## The task
Everything from the first line of the entries below through the line holding "Given: Select Shared" must be printed exactly as written.

## Input data
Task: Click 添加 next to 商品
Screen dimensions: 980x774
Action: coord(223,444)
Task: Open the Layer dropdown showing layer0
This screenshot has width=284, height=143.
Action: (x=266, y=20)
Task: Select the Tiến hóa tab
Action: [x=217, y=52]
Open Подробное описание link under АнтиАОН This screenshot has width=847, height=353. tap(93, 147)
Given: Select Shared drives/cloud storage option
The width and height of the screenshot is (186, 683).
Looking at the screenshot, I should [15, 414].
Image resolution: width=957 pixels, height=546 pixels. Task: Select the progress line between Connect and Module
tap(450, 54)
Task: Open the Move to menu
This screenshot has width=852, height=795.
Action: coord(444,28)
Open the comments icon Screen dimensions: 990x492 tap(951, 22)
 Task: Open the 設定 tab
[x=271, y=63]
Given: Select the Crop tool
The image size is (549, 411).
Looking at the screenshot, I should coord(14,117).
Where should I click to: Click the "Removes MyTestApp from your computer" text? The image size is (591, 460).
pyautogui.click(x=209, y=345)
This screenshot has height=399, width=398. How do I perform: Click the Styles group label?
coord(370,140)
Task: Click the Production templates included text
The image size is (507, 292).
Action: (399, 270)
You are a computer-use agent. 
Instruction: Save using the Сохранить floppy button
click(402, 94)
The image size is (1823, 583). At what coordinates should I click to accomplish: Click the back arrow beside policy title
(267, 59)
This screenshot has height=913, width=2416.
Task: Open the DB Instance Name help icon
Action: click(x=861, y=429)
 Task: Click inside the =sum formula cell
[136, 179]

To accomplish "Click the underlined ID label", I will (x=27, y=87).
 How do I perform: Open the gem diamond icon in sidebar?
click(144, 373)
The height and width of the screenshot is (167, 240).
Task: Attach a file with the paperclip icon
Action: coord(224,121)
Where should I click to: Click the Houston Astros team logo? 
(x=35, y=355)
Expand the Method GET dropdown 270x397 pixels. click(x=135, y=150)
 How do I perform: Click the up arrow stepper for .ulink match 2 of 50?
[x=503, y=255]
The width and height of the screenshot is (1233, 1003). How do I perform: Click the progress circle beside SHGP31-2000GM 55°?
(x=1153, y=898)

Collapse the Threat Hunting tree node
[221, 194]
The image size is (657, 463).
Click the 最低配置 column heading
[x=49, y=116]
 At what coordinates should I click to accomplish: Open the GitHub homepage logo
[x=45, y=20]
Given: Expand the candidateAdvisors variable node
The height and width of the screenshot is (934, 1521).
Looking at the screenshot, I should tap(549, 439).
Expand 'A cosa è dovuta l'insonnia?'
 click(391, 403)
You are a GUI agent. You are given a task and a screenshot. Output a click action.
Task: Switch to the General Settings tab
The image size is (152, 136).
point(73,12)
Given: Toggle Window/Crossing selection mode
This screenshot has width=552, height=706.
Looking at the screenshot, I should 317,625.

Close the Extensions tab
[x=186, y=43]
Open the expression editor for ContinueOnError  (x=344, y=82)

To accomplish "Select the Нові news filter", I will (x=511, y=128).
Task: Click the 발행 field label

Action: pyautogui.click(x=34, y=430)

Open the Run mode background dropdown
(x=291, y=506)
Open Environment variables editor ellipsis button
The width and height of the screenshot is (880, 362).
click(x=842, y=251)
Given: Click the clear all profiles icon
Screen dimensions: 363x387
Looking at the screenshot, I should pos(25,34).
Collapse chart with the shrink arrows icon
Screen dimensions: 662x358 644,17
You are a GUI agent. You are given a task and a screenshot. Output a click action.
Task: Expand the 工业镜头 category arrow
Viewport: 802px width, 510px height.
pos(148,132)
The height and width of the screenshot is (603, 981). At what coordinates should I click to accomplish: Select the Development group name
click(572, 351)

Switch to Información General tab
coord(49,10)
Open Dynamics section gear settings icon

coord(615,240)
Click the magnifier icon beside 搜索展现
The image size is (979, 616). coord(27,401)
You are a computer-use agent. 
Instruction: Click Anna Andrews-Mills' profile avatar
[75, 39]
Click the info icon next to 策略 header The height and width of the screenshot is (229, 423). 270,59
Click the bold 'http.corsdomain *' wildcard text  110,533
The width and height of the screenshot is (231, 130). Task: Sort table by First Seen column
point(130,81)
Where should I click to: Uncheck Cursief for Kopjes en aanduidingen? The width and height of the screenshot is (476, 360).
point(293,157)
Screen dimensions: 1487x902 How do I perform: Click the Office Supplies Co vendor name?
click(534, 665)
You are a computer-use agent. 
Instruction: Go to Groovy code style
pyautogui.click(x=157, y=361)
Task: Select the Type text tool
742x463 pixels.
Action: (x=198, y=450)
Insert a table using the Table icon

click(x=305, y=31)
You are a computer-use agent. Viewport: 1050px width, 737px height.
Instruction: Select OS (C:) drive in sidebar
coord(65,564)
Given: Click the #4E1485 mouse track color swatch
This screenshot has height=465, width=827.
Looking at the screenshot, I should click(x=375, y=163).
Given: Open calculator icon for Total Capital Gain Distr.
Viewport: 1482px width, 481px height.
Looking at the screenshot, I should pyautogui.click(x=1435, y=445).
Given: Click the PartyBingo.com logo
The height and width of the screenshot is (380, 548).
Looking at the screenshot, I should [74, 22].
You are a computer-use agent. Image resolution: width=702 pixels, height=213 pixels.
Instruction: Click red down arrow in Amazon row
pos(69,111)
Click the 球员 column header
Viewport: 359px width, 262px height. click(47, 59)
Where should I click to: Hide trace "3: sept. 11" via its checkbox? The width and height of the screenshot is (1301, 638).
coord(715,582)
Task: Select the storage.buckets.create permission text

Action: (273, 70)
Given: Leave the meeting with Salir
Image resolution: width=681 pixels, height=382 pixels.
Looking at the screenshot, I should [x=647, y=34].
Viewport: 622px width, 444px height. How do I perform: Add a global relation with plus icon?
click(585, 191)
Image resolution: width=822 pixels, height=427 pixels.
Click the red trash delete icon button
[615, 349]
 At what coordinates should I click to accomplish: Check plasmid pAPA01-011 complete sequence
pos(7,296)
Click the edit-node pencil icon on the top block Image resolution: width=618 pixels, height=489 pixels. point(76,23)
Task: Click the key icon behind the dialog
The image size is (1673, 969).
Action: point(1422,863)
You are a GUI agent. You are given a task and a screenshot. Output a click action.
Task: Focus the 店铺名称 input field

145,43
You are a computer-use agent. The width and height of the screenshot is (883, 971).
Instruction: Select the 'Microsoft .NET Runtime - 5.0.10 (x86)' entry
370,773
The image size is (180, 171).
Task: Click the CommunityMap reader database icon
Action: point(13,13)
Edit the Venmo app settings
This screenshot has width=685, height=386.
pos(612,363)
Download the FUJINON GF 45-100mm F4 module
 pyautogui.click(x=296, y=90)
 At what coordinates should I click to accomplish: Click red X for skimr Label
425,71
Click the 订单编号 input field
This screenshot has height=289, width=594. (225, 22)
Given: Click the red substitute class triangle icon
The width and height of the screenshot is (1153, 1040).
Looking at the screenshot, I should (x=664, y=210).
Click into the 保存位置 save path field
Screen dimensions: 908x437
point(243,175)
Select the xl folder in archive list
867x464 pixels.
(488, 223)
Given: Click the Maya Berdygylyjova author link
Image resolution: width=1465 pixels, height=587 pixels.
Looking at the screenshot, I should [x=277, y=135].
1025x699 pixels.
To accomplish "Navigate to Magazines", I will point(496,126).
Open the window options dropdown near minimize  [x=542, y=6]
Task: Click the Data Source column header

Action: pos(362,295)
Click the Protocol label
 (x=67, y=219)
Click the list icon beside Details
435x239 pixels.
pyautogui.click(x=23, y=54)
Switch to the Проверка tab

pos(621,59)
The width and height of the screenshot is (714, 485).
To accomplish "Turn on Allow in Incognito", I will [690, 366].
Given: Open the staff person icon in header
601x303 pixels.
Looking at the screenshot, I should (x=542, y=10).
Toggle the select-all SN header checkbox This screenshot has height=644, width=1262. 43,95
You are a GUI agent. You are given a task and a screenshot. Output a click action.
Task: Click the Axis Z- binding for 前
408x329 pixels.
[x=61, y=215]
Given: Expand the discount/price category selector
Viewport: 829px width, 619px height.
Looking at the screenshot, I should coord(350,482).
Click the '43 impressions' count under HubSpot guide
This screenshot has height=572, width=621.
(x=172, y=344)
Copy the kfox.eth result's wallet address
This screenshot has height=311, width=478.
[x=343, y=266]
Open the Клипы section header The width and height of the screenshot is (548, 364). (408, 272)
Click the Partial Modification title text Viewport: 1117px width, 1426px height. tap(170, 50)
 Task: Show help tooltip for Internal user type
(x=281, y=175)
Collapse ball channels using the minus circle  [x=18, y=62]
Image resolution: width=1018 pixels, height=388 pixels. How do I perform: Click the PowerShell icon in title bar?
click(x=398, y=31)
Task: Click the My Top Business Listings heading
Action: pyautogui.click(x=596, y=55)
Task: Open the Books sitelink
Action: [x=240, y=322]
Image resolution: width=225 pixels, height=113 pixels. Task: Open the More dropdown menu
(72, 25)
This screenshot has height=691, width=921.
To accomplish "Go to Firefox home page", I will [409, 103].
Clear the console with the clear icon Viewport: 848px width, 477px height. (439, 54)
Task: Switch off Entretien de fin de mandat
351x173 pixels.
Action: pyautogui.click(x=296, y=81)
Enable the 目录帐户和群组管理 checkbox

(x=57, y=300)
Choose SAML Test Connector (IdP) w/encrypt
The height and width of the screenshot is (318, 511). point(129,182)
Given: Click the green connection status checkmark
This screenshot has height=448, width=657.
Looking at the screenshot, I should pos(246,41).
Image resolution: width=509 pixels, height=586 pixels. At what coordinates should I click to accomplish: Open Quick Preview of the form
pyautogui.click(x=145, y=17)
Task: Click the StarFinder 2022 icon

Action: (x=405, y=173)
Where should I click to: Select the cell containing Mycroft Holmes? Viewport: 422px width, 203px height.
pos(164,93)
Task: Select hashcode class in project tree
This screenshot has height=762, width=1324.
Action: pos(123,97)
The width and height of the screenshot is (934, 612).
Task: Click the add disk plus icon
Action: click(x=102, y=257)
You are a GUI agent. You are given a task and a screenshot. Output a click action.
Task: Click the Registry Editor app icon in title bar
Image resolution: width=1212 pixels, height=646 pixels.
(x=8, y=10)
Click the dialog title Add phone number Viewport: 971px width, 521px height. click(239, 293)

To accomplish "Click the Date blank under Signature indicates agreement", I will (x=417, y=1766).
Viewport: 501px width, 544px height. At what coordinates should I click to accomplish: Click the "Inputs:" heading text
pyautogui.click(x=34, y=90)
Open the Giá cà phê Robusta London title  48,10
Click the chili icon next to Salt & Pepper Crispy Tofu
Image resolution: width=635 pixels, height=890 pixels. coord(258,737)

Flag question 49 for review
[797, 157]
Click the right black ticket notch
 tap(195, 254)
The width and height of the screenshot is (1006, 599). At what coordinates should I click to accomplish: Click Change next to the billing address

## Solved exercise
Task: Click 添加 next to 商品
Screen dimensions: 980x774
Action: coord(223,444)
Task: Open the Layer dropdown showing layer0
This screenshot has width=284, height=143.
Action: (x=266, y=20)
Task: Select the Tiến hóa tab
Action: [x=217, y=52]
Open Подробное описание link under АнтиАОН This screenshot has width=847, height=353. tap(93, 147)
Given: Select Shared drives/cloud storage option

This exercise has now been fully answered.